L’estate svanita, le feste in ospedale, l’amore, Ciro, gli amici, le ultime serata in pizzeria, le maledizioni ai veleni della terra dei fuochi, le corse a Roma, la ricerca del pesce, della mozzarella, dei taralli di casa sua, mamma che cucina per tutti, la suora che l’adotta, il Signore che le regala la fede ma si riprende il corpo. «Quando l’ho conosciuta, quattro anni fa, nel reparto di oncologia pediatrica del Gemelli, era poco più di una ragazzina.

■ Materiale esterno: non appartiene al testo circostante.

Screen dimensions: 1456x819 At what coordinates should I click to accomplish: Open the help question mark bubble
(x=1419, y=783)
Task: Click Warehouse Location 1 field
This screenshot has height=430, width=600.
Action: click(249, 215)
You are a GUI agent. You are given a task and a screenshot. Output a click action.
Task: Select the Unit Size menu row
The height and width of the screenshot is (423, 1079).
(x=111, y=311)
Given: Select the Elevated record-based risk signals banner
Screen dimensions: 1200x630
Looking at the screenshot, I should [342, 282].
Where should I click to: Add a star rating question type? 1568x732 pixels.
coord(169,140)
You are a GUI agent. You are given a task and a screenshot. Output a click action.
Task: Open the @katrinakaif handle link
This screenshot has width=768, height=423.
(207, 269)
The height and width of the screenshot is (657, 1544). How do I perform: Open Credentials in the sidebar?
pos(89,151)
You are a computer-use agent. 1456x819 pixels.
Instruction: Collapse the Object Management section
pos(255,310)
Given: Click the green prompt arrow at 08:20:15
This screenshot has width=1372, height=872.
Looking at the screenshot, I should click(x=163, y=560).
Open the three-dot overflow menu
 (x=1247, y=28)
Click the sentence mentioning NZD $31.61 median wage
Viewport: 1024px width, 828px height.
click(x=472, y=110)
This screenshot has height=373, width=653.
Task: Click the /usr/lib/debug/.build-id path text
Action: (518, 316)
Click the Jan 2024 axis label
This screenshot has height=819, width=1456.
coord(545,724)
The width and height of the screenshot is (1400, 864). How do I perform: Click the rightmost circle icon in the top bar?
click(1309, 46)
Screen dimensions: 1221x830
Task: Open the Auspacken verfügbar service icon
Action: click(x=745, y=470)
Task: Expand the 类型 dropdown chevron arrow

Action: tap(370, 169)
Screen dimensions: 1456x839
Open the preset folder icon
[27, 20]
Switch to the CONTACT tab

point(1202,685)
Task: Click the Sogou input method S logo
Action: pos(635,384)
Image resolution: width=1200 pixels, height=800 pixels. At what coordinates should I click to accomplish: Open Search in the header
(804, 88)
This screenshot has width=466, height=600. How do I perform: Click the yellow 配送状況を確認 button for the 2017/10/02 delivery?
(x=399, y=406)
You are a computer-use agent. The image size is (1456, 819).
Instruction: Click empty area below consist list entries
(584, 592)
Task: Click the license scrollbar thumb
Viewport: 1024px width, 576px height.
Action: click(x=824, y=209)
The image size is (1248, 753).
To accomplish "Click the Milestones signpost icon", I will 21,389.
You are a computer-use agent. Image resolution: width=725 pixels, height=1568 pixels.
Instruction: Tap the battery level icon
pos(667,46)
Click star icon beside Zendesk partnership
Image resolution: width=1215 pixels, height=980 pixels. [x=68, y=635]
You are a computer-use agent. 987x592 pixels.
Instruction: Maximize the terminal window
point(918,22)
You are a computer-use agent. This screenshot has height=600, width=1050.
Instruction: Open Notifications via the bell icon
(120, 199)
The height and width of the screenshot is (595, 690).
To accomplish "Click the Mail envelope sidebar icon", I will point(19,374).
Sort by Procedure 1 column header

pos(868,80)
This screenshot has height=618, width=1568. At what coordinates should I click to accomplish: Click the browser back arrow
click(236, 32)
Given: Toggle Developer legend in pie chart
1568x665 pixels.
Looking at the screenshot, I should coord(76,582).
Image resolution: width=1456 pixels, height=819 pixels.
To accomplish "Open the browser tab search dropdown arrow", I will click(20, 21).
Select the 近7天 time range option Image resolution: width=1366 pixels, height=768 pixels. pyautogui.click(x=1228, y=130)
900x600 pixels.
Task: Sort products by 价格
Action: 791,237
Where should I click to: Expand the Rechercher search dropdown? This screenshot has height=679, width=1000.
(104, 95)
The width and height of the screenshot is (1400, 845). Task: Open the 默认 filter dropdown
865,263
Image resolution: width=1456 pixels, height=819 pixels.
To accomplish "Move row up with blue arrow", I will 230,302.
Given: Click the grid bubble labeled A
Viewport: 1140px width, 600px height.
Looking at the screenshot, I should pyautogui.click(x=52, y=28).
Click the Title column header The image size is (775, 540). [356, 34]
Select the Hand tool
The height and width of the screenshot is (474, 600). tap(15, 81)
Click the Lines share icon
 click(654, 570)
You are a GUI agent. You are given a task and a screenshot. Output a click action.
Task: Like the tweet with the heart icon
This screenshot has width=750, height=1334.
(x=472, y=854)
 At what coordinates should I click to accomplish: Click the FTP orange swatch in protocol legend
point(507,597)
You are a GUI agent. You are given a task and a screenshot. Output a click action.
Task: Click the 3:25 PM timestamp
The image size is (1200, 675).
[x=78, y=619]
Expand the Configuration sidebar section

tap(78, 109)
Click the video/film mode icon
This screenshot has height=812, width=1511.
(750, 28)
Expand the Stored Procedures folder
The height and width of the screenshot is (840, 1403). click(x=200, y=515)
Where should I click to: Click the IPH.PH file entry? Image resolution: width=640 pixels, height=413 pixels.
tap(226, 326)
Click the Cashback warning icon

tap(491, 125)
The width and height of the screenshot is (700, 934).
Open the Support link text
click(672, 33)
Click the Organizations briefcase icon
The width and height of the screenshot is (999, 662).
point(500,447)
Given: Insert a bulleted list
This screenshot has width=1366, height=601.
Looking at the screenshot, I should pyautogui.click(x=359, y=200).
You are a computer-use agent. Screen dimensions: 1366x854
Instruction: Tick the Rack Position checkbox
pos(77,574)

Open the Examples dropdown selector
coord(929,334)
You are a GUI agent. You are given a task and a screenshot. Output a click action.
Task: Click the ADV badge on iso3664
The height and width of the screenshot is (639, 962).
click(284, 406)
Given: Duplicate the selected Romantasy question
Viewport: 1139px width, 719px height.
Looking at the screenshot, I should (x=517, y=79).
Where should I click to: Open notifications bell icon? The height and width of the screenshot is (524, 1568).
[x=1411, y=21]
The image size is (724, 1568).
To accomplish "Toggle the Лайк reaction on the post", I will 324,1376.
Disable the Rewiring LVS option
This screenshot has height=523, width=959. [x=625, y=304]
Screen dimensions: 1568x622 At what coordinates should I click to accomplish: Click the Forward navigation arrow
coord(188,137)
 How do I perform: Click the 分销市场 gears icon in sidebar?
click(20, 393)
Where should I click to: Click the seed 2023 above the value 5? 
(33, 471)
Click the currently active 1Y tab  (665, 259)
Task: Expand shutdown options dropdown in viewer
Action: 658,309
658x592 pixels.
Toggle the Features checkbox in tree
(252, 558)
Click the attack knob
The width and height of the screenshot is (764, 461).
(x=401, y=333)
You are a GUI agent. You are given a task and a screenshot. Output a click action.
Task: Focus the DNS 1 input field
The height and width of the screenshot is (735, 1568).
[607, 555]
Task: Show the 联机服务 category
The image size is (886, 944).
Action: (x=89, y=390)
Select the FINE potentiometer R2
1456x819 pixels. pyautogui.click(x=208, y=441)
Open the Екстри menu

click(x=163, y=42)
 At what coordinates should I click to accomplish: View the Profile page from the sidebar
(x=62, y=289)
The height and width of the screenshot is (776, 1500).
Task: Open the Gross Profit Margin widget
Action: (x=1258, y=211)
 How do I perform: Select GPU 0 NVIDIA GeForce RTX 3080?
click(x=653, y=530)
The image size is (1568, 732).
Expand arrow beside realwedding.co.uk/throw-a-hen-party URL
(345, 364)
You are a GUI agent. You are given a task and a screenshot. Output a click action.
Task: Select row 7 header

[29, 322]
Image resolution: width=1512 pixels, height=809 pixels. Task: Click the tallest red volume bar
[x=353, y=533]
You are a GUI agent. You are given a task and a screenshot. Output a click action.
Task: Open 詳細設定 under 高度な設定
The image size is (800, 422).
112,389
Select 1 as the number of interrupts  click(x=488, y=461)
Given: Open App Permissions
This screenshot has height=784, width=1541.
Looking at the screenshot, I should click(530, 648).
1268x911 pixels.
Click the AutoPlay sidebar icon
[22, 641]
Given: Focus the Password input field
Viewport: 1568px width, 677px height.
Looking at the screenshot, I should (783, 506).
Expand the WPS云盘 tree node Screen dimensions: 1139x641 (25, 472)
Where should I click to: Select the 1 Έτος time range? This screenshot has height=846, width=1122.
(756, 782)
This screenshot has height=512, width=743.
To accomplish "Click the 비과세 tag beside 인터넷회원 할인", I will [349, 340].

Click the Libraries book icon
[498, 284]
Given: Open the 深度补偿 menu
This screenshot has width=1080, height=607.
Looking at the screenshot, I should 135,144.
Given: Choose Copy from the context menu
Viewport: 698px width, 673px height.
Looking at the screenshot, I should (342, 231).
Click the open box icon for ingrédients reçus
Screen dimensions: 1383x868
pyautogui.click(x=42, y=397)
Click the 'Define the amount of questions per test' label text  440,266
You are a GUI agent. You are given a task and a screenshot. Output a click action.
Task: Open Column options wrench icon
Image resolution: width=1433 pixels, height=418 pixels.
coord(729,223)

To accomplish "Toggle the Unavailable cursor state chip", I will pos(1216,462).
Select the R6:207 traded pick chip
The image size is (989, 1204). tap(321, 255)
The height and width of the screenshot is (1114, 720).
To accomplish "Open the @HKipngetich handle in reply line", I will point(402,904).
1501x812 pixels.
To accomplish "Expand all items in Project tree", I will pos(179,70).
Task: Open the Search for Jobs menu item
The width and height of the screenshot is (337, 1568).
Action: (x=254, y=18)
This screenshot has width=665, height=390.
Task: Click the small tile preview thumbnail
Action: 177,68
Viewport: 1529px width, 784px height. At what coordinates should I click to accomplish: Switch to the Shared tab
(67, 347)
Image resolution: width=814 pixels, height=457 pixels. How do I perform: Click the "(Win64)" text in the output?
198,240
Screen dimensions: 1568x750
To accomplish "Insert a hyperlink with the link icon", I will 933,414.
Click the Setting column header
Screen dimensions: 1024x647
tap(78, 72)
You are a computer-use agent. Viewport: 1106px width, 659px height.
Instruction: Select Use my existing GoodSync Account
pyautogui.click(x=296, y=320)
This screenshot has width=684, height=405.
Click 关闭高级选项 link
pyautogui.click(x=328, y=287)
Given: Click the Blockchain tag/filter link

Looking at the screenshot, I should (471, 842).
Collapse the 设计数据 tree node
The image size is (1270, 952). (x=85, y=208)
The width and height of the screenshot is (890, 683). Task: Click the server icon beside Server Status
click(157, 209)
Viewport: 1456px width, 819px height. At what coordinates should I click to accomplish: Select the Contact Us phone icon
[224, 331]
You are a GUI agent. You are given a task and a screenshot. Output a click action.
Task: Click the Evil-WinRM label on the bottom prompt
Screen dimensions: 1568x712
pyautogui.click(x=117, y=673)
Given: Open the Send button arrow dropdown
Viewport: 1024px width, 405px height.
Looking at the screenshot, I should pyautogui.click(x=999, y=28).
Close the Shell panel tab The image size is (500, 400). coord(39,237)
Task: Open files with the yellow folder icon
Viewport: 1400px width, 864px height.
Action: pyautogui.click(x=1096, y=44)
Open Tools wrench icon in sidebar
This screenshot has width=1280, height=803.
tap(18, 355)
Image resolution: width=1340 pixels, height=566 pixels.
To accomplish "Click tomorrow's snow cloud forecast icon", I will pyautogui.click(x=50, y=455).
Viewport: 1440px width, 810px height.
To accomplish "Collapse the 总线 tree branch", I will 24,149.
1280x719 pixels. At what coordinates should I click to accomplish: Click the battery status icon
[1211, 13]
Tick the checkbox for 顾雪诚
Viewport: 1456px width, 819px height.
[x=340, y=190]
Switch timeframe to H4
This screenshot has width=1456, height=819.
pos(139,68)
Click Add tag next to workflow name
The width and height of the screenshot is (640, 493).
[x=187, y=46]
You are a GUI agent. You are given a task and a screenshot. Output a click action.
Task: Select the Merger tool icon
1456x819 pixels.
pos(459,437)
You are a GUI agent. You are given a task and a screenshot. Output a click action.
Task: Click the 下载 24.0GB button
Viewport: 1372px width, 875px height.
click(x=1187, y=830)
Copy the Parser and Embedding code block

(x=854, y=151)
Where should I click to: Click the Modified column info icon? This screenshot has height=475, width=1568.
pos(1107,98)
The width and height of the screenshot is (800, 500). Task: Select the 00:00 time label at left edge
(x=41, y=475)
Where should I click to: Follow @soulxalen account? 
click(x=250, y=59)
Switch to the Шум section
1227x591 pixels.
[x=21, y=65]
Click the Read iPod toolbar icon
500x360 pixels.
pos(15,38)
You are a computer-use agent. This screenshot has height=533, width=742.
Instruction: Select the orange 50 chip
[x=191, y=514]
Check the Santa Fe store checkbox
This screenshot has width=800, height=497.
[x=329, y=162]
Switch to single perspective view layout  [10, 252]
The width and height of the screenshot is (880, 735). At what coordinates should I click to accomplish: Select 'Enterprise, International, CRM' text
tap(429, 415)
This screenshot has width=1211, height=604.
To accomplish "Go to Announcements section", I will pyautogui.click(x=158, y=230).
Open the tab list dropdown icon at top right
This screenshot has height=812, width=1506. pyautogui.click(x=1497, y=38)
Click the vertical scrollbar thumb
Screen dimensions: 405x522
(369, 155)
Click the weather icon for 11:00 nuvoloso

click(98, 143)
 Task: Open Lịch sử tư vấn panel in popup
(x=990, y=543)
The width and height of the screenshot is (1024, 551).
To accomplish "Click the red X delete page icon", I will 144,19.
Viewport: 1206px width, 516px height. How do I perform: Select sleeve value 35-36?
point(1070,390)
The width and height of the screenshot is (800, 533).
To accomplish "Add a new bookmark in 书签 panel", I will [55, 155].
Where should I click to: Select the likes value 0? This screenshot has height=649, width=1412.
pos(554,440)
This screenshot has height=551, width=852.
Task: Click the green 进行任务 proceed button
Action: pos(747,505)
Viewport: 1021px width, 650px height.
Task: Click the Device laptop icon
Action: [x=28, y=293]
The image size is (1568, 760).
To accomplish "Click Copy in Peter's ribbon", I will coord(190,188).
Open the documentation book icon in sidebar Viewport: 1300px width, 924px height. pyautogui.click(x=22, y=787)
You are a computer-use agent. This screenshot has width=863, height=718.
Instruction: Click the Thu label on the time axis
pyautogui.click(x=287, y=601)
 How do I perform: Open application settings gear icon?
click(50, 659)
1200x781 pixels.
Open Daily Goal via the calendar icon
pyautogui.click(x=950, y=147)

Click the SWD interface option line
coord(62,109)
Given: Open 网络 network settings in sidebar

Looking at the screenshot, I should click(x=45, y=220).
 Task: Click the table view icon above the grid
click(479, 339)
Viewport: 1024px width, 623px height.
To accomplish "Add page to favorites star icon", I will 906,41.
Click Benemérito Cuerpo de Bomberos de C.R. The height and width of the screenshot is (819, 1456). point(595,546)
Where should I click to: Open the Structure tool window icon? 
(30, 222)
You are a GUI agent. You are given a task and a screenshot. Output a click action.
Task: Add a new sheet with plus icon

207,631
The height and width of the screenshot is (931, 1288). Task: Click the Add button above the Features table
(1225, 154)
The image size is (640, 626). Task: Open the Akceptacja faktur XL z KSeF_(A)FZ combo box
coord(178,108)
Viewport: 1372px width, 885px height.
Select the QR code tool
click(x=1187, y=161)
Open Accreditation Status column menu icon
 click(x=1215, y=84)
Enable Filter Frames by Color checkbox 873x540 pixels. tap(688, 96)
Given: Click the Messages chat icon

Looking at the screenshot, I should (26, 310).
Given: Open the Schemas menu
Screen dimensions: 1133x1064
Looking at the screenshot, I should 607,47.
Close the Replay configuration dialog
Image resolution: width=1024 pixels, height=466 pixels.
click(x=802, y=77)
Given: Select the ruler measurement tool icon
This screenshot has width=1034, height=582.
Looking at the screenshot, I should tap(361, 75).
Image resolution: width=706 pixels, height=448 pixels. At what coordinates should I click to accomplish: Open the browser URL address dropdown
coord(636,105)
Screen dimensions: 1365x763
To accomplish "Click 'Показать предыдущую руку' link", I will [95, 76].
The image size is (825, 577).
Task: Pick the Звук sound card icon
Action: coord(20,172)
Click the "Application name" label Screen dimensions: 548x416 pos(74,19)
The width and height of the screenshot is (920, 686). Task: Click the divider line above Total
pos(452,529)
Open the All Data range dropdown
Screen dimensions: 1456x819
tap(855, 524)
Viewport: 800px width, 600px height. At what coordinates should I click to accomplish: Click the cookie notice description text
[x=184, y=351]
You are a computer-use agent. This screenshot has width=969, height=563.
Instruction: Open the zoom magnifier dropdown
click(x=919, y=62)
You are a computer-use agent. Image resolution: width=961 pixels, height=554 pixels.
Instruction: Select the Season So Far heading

Un bel caratterino, teneva testa anche ai medici. Cosa mi fate, perché lo fate. Quante sedute di chemio…», racconta Daniela Di Fiore, che procede a salti emozionali fino agli ultimi giorni: «Quando andavo a farle lezioni la trovavo addormentata, rannicchiata sul suo fianco, estremamente stanca. I suoi occhi parlavano da soli, come per dire: che ci faccio qui? Ma poi spuntava il suo sorriso, trascinante, travolgente, i suoi occhi penetranti: studiare era il suo progetto, la garanzia del futuro, come tanti bambini e ragazzini che per fortuna ce la fanno…». Fuori piove, ma anche dentro. Diluvia. Niente retorica, però, lo chiedeva Martina, lo ricorda anche quell’anziano giornalista col baffo che in video parla di una lotta “portata avanti con dignità, senza dare spazio alla pietà alla commiserazione ma solo alla speranza”. Buona Martina a tutti, avrebbe detto qualche anno fa.